▸ Task directions
This exercise asks for the records to be retyped exactly as they read.

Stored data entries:
↓↓↓
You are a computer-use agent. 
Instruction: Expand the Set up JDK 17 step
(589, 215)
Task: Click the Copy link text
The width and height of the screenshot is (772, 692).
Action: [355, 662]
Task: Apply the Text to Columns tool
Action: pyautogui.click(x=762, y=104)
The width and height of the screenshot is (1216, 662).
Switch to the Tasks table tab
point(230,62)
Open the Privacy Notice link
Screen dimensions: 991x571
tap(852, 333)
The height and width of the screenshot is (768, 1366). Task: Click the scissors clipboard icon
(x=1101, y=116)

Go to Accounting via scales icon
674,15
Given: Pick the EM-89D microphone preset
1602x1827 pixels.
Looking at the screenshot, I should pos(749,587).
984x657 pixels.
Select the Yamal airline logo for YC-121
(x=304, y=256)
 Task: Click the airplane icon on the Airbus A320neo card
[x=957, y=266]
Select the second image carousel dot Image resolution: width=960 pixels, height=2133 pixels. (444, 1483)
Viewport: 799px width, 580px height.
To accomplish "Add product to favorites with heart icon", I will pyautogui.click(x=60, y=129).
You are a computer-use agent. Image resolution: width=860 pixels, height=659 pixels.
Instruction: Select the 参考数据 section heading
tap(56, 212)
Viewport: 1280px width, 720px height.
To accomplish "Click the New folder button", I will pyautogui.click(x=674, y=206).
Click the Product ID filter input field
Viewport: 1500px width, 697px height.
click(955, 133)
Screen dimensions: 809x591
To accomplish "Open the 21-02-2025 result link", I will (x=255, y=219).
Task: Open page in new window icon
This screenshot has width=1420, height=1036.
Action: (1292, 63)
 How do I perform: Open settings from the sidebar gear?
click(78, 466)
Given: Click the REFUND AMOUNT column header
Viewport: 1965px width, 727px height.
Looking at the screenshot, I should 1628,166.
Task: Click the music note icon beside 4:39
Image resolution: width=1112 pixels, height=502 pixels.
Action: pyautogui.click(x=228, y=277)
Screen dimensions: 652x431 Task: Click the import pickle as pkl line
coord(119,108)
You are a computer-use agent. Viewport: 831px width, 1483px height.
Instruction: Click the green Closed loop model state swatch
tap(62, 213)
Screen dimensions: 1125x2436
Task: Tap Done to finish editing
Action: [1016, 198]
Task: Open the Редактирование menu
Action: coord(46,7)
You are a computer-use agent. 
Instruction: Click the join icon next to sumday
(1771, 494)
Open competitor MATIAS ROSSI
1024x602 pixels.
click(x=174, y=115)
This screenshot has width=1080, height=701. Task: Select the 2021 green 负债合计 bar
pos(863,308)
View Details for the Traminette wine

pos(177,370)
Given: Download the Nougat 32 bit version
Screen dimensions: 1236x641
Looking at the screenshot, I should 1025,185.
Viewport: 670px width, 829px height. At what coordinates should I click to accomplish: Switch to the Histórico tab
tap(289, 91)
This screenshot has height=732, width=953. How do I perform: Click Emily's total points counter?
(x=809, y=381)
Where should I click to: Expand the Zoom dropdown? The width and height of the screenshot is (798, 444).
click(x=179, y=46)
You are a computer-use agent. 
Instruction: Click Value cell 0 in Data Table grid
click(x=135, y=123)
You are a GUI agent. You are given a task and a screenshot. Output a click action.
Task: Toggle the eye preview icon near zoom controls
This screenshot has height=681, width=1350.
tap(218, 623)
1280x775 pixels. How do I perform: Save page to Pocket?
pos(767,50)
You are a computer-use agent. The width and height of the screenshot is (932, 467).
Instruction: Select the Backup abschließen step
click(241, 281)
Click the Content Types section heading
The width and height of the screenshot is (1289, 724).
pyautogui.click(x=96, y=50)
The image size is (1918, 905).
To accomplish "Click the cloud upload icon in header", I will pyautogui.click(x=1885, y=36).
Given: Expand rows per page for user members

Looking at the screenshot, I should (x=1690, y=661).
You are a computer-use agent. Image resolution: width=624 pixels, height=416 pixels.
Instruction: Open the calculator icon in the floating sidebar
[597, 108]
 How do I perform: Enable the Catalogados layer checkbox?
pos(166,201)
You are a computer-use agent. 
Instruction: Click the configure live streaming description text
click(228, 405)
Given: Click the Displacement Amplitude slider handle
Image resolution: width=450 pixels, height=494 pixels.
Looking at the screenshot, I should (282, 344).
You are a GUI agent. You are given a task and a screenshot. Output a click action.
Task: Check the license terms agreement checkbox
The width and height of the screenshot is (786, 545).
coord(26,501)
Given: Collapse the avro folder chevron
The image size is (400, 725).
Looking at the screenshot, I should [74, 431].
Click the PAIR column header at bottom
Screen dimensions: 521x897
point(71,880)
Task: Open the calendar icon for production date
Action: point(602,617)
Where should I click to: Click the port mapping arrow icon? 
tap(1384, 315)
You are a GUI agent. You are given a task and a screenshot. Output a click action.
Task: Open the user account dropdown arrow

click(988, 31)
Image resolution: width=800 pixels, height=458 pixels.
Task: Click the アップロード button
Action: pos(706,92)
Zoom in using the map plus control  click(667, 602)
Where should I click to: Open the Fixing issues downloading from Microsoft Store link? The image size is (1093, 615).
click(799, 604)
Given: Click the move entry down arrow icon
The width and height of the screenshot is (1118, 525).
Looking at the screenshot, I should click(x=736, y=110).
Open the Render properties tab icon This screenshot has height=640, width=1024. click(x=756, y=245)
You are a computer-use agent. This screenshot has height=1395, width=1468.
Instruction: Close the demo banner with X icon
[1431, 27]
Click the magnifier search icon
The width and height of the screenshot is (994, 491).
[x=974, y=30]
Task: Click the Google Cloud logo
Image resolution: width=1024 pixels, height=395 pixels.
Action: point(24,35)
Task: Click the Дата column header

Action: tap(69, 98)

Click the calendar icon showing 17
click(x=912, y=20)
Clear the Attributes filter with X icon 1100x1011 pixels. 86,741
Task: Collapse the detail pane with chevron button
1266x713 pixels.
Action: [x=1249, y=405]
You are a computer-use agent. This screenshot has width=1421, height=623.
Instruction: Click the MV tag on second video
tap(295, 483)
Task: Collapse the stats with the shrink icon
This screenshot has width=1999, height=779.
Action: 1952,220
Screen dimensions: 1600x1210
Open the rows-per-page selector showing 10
↑↑↑
▸ Result of this task
You are a computer-use agent. 
Instruction: Expand the Set up JDK 17 step
(589, 215)
Task: Click the Copy link text
The width and height of the screenshot is (772, 692).
Action: [355, 662]
Task: Apply the Text to Columns tool
Action: pyautogui.click(x=762, y=104)
The width and height of the screenshot is (1216, 662).
Switch to the Tasks table tab
point(230,62)
Open the Privacy Notice link
Screen dimensions: 991x571
tap(852, 333)
The height and width of the screenshot is (768, 1366). Task: Click the scissors clipboard icon
(x=1101, y=116)

Go to Accounting via scales icon
674,15
Given: Pick the EM-89D microphone preset
1602x1827 pixels.
Looking at the screenshot, I should pos(749,587).
984x657 pixels.
Select the Yamal airline logo for YC-121
(x=304, y=256)
 Task: Click the airplane icon on the Airbus A320neo card
[x=957, y=266]
Select the second image carousel dot Image resolution: width=960 pixels, height=2133 pixels. (444, 1483)
Viewport: 799px width, 580px height.
To accomplish "Add product to favorites with heart icon", I will pyautogui.click(x=60, y=129).
You are a computer-use agent. Image resolution: width=860 pixels, height=659 pixels.
Instruction: Select the 参考数据 section heading
tap(56, 212)
Viewport: 1280px width, 720px height.
To accomplish "Click the New folder button", I will pyautogui.click(x=674, y=206).
Click the Product ID filter input field
Viewport: 1500px width, 697px height.
click(955, 133)
Screen dimensions: 809x591
To accomplish "Open the 21-02-2025 result link", I will (x=255, y=219).
Task: Open page in new window icon
This screenshot has width=1420, height=1036.
Action: (1292, 63)
 How do I perform: Open settings from the sidebar gear?
click(78, 466)
Given: Click the REFUND AMOUNT column header
Viewport: 1965px width, 727px height.
Looking at the screenshot, I should 1628,166.
Task: Click the music note icon beside 4:39
Image resolution: width=1112 pixels, height=502 pixels.
Action: pyautogui.click(x=228, y=277)
Screen dimensions: 652x431 Task: Click the import pickle as pkl line
coord(119,108)
You are a computer-use agent. Viewport: 831px width, 1483px height.
Instruction: Click the green Closed loop model state swatch
tap(62, 213)
Screen dimensions: 1125x2436
Task: Tap Done to finish editing
Action: [1016, 198]
Task: Open the Редактирование menu
Action: coord(46,7)
You are a computer-use agent. 
Instruction: Click the join icon next to sumday
(1771, 494)
Open competitor MATIAS ROSSI
1024x602 pixels.
click(x=174, y=115)
This screenshot has width=1080, height=701. Task: Select the 2021 green 负债合计 bar
pos(863,308)
View Details for the Traminette wine

pos(177,370)
Given: Download the Nougat 32 bit version
Screen dimensions: 1236x641
Looking at the screenshot, I should 1025,185.
Viewport: 670px width, 829px height. At what coordinates should I click to accomplish: Switch to the Histórico tab
tap(289, 91)
This screenshot has height=732, width=953. How do I perform: Click Emily's total points counter?
(x=809, y=381)
Where should I click to: Expand the Zoom dropdown? The width and height of the screenshot is (798, 444).
click(x=179, y=46)
You are a computer-use agent. 
Instruction: Click Value cell 0 in Data Table grid
click(x=135, y=123)
You are a GUI agent. You are given a task and a screenshot. Output a click action.
Task: Toggle the eye preview icon near zoom controls
This screenshot has height=681, width=1350.
tap(218, 623)
1280x775 pixels. How do I perform: Save page to Pocket?
pos(767,50)
You are a computer-use agent. The width and height of the screenshot is (932, 467).
Instruction: Select the Backup abschließen step
click(241, 281)
Click the Content Types section heading
The width and height of the screenshot is (1289, 724).
pyautogui.click(x=96, y=50)
The image size is (1918, 905).
To accomplish "Click the cloud upload icon in header", I will pyautogui.click(x=1885, y=36).
Given: Expand rows per page for user members

Looking at the screenshot, I should (x=1690, y=661).
You are a computer-use agent. Image resolution: width=624 pixels, height=416 pixels.
Instruction: Open the calculator icon in the floating sidebar
[597, 108]
 How do I perform: Enable the Catalogados layer checkbox?
pos(166,201)
You are a computer-use agent. 
Instruction: Click the configure live streaming description text
click(228, 405)
Given: Click the Displacement Amplitude slider handle
Image resolution: width=450 pixels, height=494 pixels.
Looking at the screenshot, I should (282, 344).
You are a GUI agent. You are given a task and a screenshot. Output a click action.
Task: Check the license terms agreement checkbox
The width and height of the screenshot is (786, 545).
coord(26,501)
Given: Collapse the avro folder chevron
The image size is (400, 725).
Looking at the screenshot, I should [74, 431].
Click the PAIR column header at bottom
Screen dimensions: 521x897
point(71,880)
Task: Open the calendar icon for production date
Action: point(602,617)
Where should I click to: Click the port mapping arrow icon? 
tap(1384, 315)
You are a GUI agent. You are given a task and a screenshot. Output a click action.
Task: Open the user account dropdown arrow

click(988, 31)
Image resolution: width=800 pixels, height=458 pixels.
Task: Click the アップロード button
Action: pos(706,92)
Zoom in using the map plus control  click(667, 602)
Where should I click to: Open the Fixing issues downloading from Microsoft Store link? The image size is (1093, 615).
click(799, 604)
Given: Click the move entry down arrow icon
The width and height of the screenshot is (1118, 525).
Looking at the screenshot, I should click(x=736, y=110).
Open the Render properties tab icon This screenshot has height=640, width=1024. click(x=756, y=245)
You are a computer-use agent. This screenshot has height=1395, width=1468.
Instruction: Close the demo banner with X icon
[1431, 27]
Click the magnifier search icon
The width and height of the screenshot is (994, 491).
[x=974, y=30]
Task: Click the Google Cloud logo
Image resolution: width=1024 pixels, height=395 pixels.
Action: point(24,35)
Task: Click the Дата column header

Action: tap(69, 98)

Click the calendar icon showing 17
click(x=912, y=20)
Clear the Attributes filter with X icon 1100x1011 pixels. 86,741
Task: Collapse the detail pane with chevron button
1266x713 pixels.
Action: [x=1249, y=405]
You are a computer-use agent. This screenshot has width=1421, height=623.
Instruction: Click the MV tag on second video
tap(295, 483)
Task: Collapse the stats with the shrink icon
This screenshot has width=1999, height=779.
Action: 1952,220
Screen dimensions: 1600x1210
Open the rows-per-page selector showing 10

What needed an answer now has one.